Als Gründe für die weniger harten Folgen wurden ein robustes Konsumklima und optimistischere Konjunkturerwartungen in der deutschen Wirtschaft genannt. Auch das Wachstum im digitalen Werbemarkt federt die Prognose ab, vor allem die großen US-Plattformen profitieren in der Coronakrise.

Unter der Voraussetzung, dass es keinen weiteren Lockdown im vierten Quartal gibt, machte der Verband folgende Voraussagen: Der Gesamtwerbemarkt gehe um rund 6 Prozent auf 45 Milliarden Euro (2019: 48 Milliarden Euro) zurück. Investitionen in Werbung sinken um 4 Prozent auf 33,5 Milliarden Euro. Im Sektor Medien wird ein Rückgang der Netto-Werbeeinnahmen um rund 7 Prozent auf 23,3 Milliarden Euro prognostiziert.

Coronakrise befeuert Medienwandel

Die Zahlen decken unter anderem die Bereiche Internet, Print, Fernsehen und Bewegtbild, Radio und Audio ab. „Das Jahresergebnis wird 2020 in ganz besonderer Weise von der Investitionsfähigkeit der Unternehmen im November und Dezember abhängen, wenn die Werbekonjunktur traditionell anspringt“, teilte der Verband mit.

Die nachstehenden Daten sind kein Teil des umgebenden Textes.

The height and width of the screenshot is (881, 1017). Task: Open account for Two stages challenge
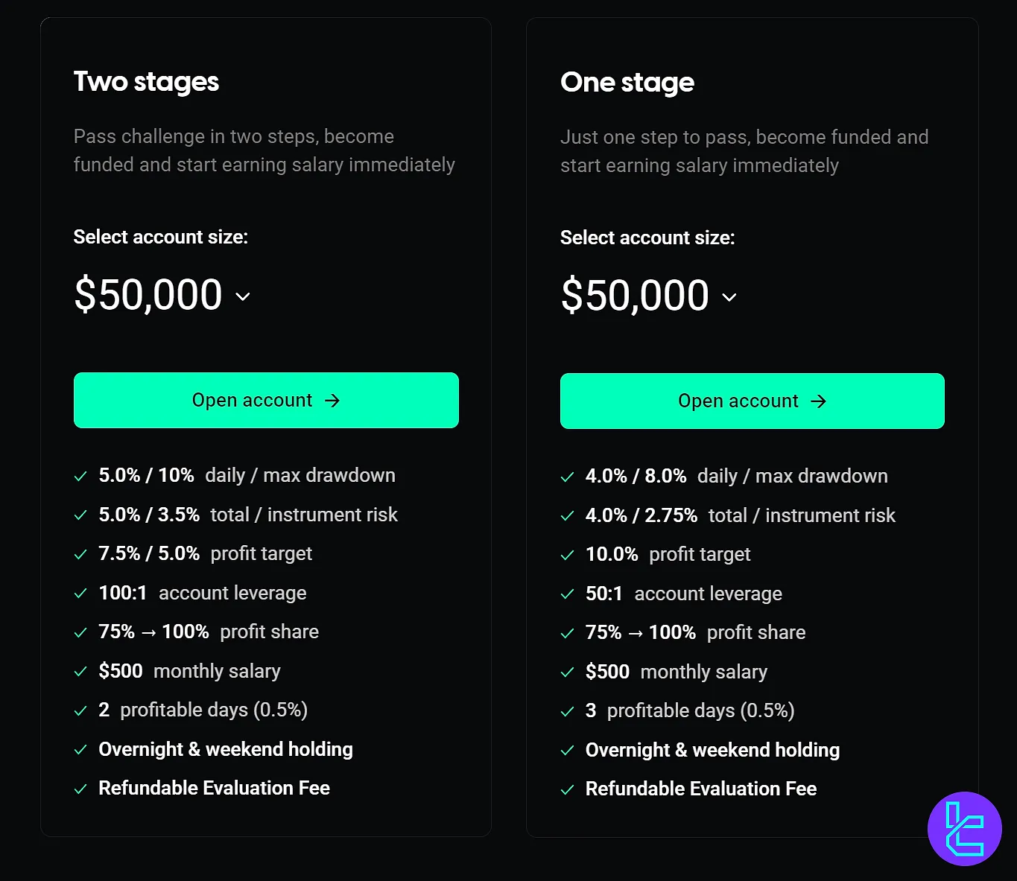click(266, 401)
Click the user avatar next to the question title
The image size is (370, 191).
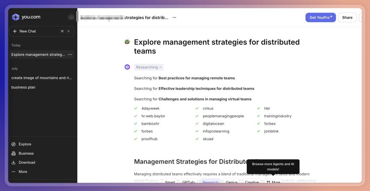[x=127, y=42]
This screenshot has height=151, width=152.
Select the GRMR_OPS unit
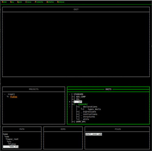81,122
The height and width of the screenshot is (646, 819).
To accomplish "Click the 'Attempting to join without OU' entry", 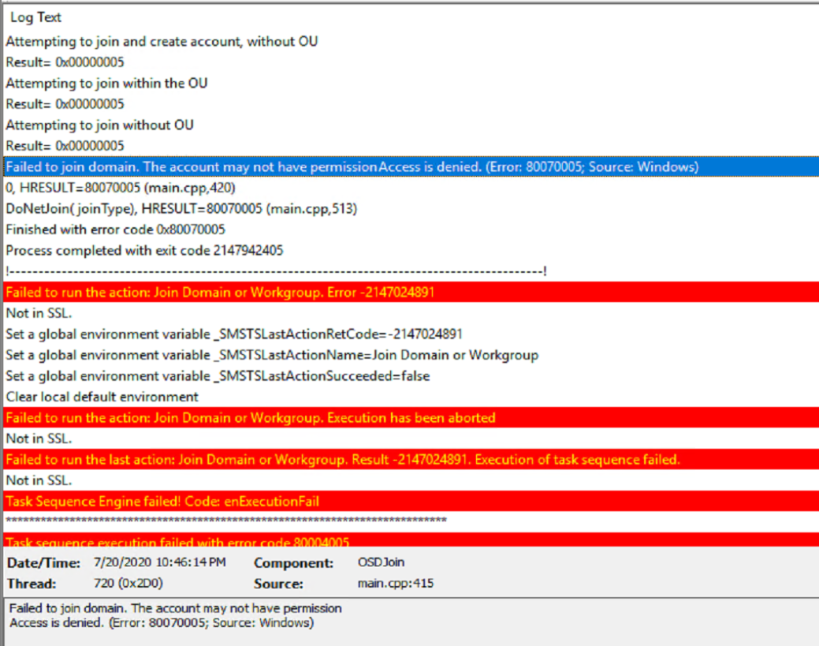I will [99, 125].
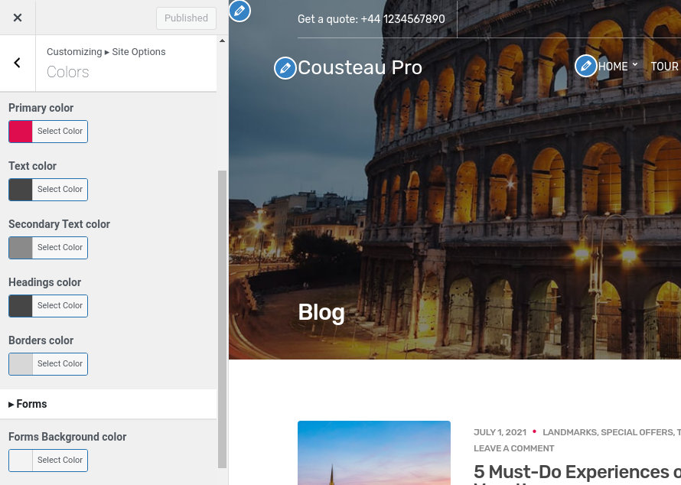Open the HOME menu dropdown chevron
The image size is (681, 485).
634,65
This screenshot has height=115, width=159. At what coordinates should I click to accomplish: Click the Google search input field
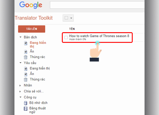pos(97,5)
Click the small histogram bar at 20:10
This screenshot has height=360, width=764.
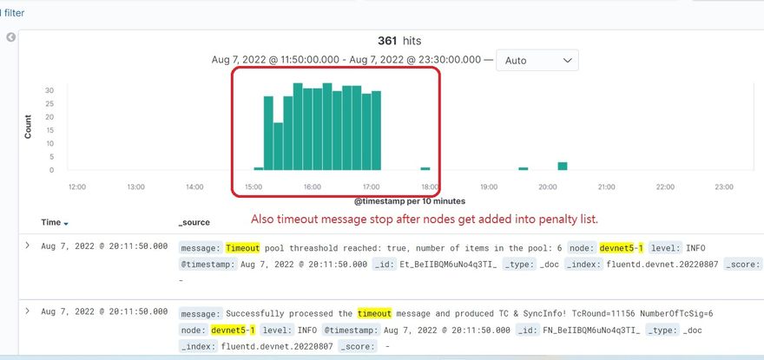[563, 166]
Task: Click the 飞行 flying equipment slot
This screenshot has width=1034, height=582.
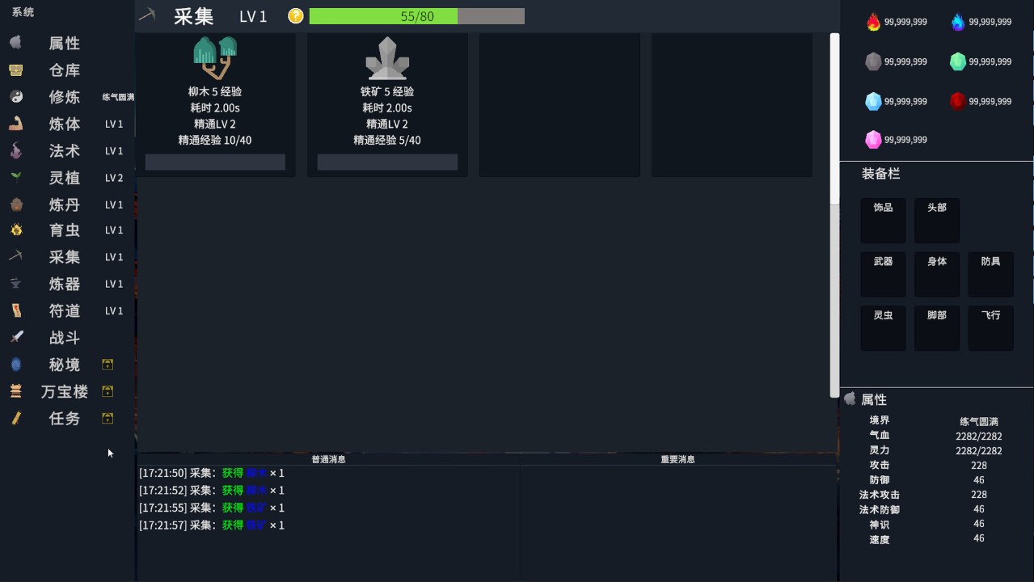Action: coord(990,327)
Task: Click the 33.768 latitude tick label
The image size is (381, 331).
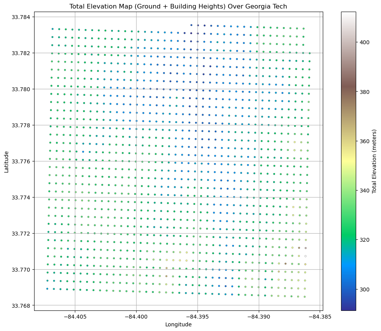Action: click(22, 306)
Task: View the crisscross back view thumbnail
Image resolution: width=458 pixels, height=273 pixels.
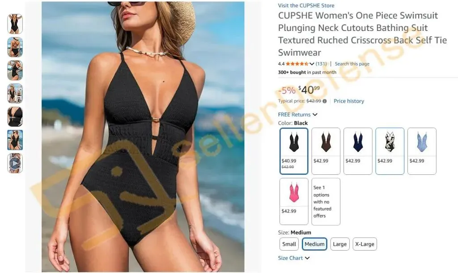Action: pyautogui.click(x=15, y=47)
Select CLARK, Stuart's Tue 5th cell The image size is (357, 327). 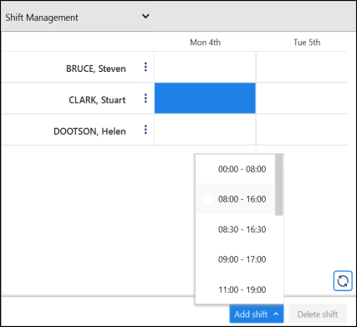click(x=302, y=98)
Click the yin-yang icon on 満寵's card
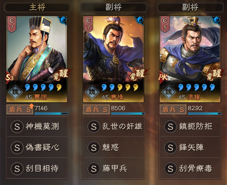This screenshot has width=227, height=185. pyautogui.click(x=217, y=20)
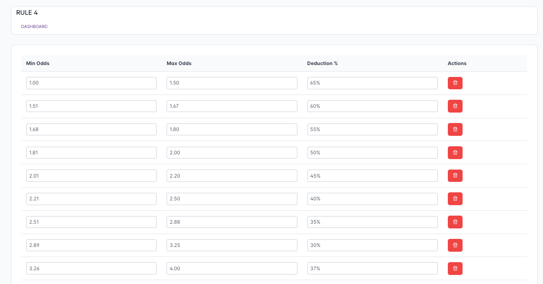Click the Min Odds field showing 3.26
Viewport: 543px width, 284px height.
point(91,268)
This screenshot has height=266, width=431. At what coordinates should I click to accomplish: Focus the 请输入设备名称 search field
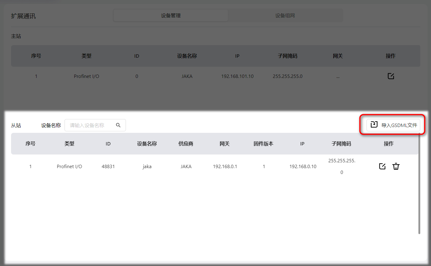point(90,125)
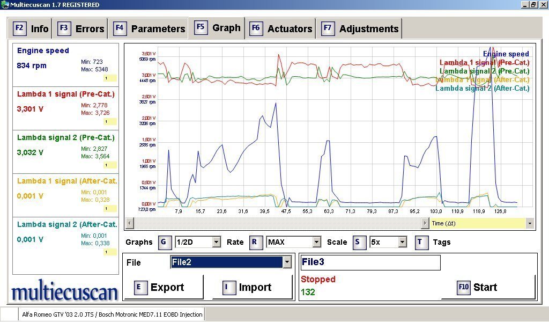Viewport: 549px width, 322px height.
Task: Toggle yellow indicator under Engine speed
Action: (110, 78)
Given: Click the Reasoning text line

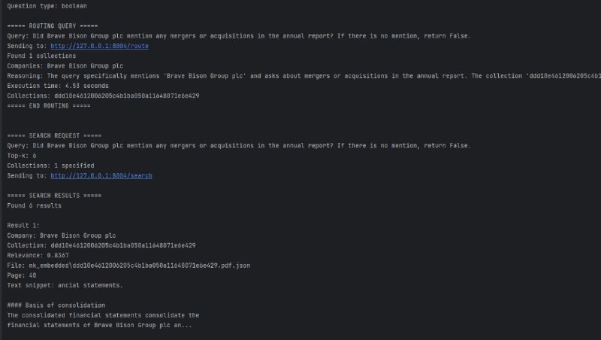Looking at the screenshot, I should (x=304, y=76).
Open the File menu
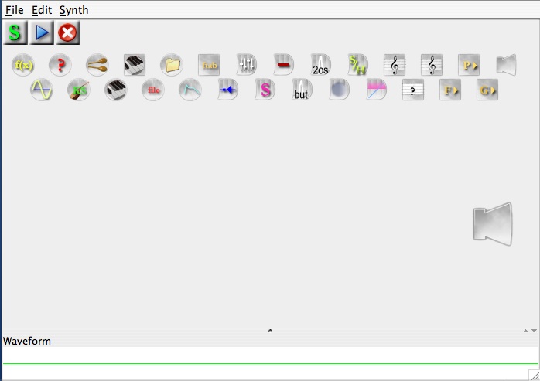This screenshot has width=540, height=381. 14,10
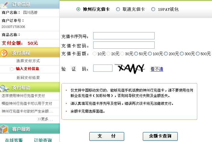
Task: Open 在线客服 link
Action: 14,140
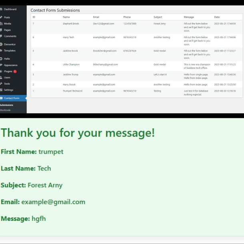Click the Contact Form envelope icon
This screenshot has height=244, width=244.
[x=2, y=98]
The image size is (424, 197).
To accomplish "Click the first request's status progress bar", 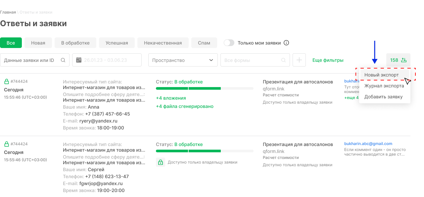I will point(205,88).
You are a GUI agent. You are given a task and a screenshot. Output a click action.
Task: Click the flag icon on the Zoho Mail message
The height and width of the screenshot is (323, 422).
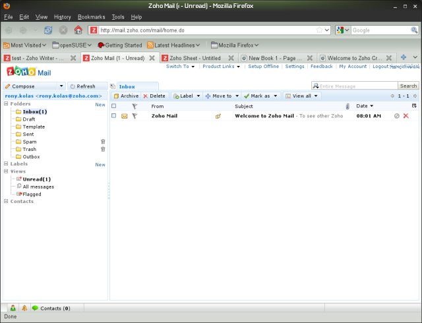point(135,116)
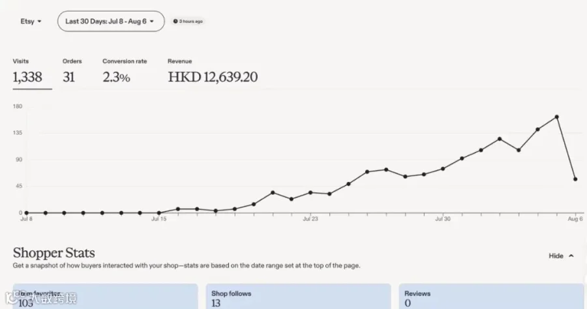Click the Jul 8 first data point
Screen dimensions: 587x309
(x=27, y=213)
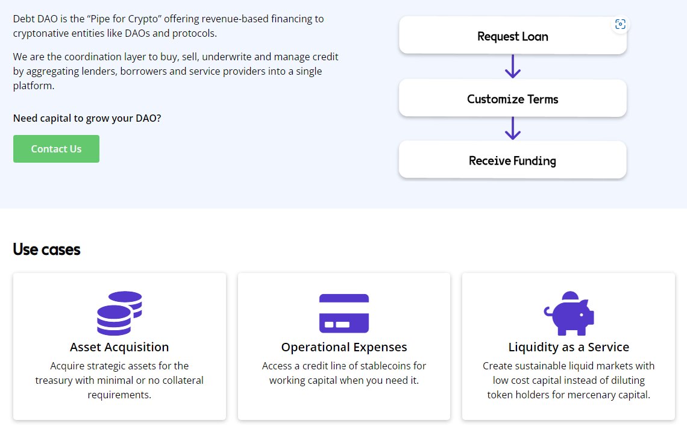
Task: Click the "Pipe for Crypto" intro paragraph
Action: click(x=168, y=26)
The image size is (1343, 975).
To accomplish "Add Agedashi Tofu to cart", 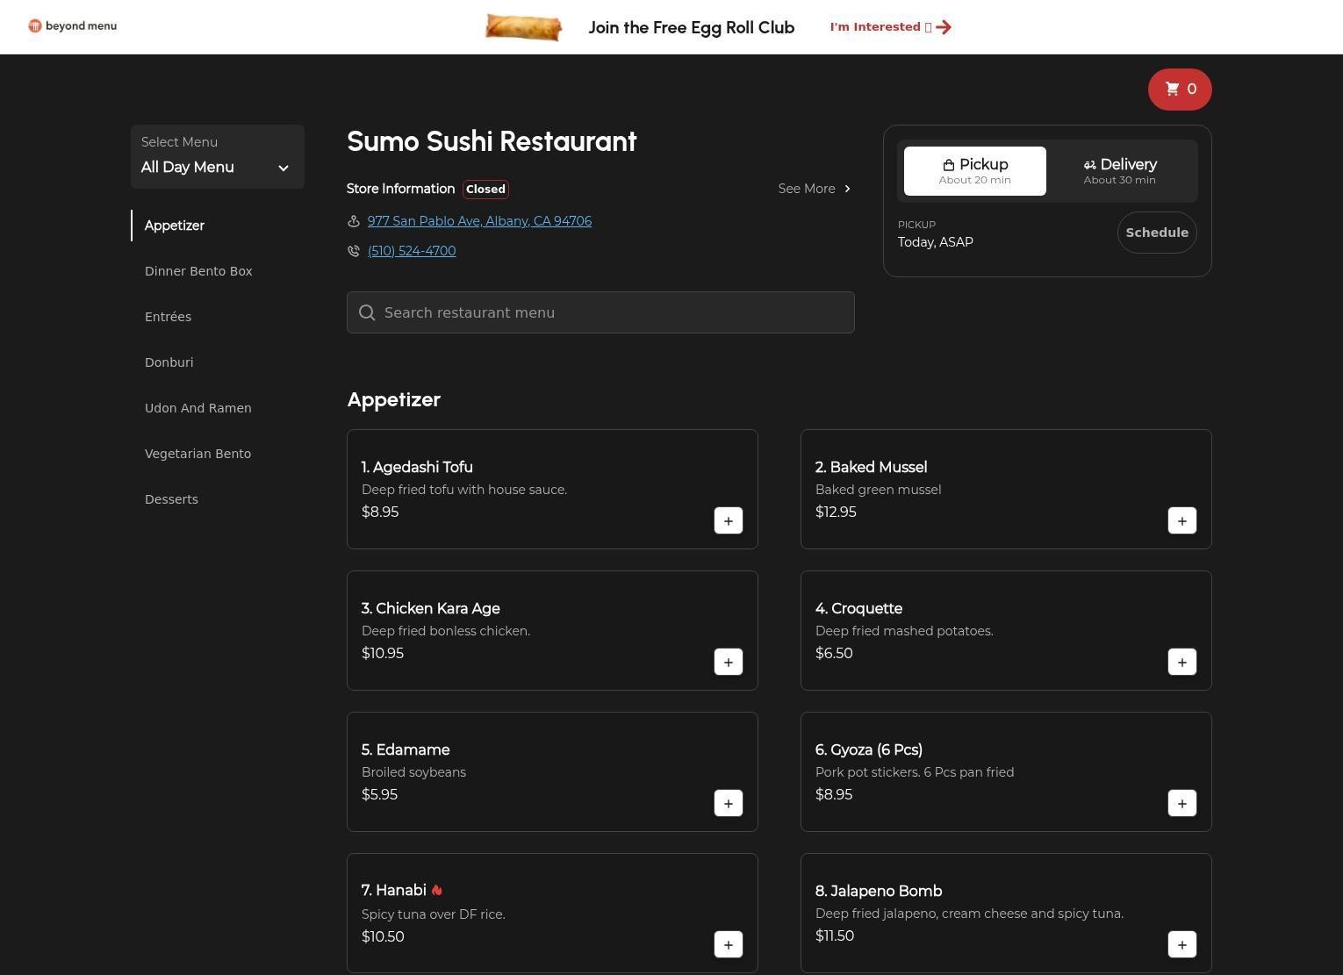I will point(728,520).
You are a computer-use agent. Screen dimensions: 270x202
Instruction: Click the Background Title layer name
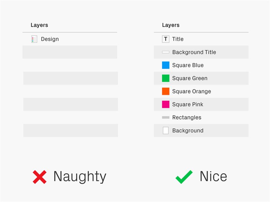pyautogui.click(x=194, y=52)
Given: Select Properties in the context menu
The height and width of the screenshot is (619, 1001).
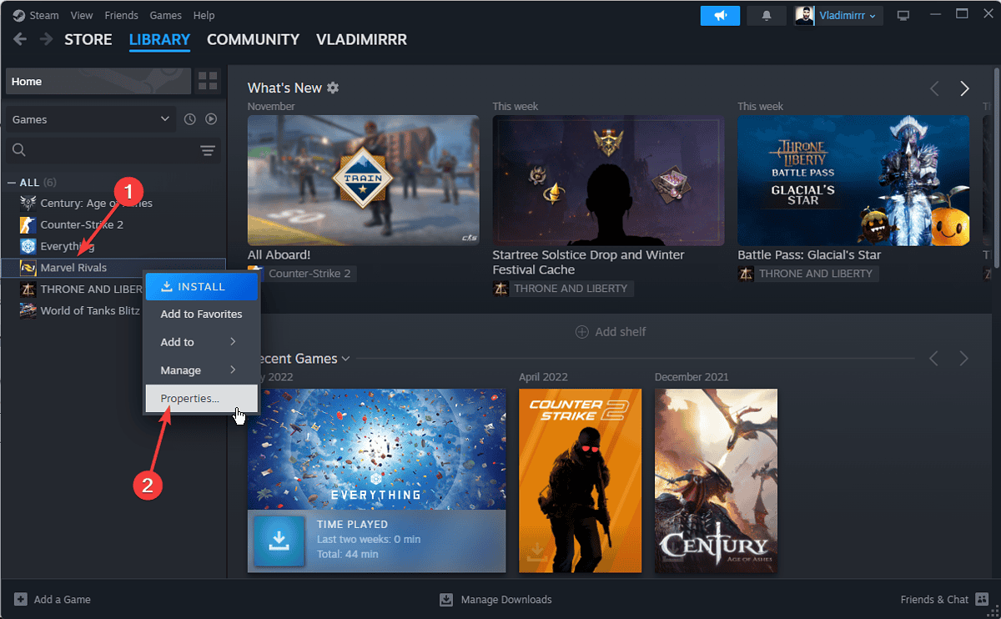Looking at the screenshot, I should [x=190, y=399].
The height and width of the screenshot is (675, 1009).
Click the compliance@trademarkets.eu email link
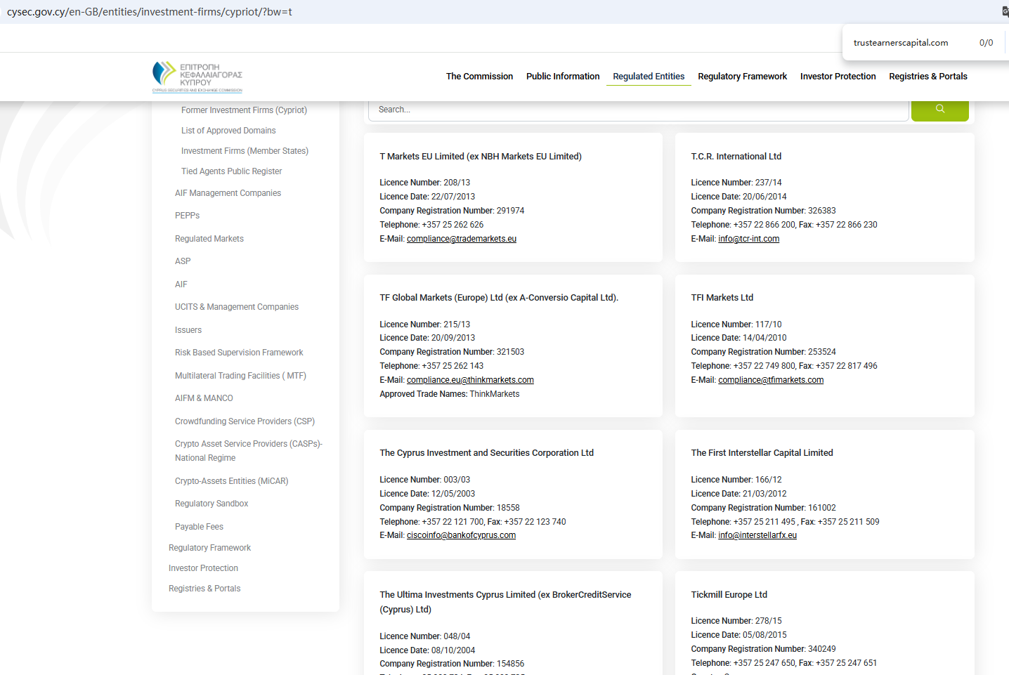point(461,239)
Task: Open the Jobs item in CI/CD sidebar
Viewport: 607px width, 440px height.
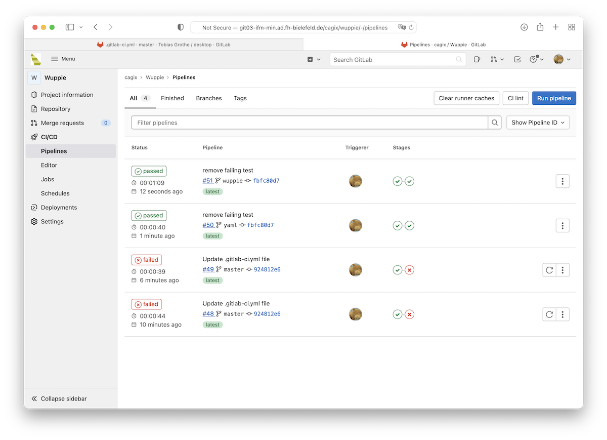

Die Corona-Pandemie befeuert nach Ansicht des Verbands den Wandel in den Medien. „Die Werbebudgets werden noch weiter in Richtung der digitalen Megaplattformen verlagert, deren Marktmacht und Hebel überproportional an Gewicht zulegen.“ Der Verband fordert von der Politik mehr Regulierung dieser Plattformen, um den Wettbewerb wieder breiter zu machen.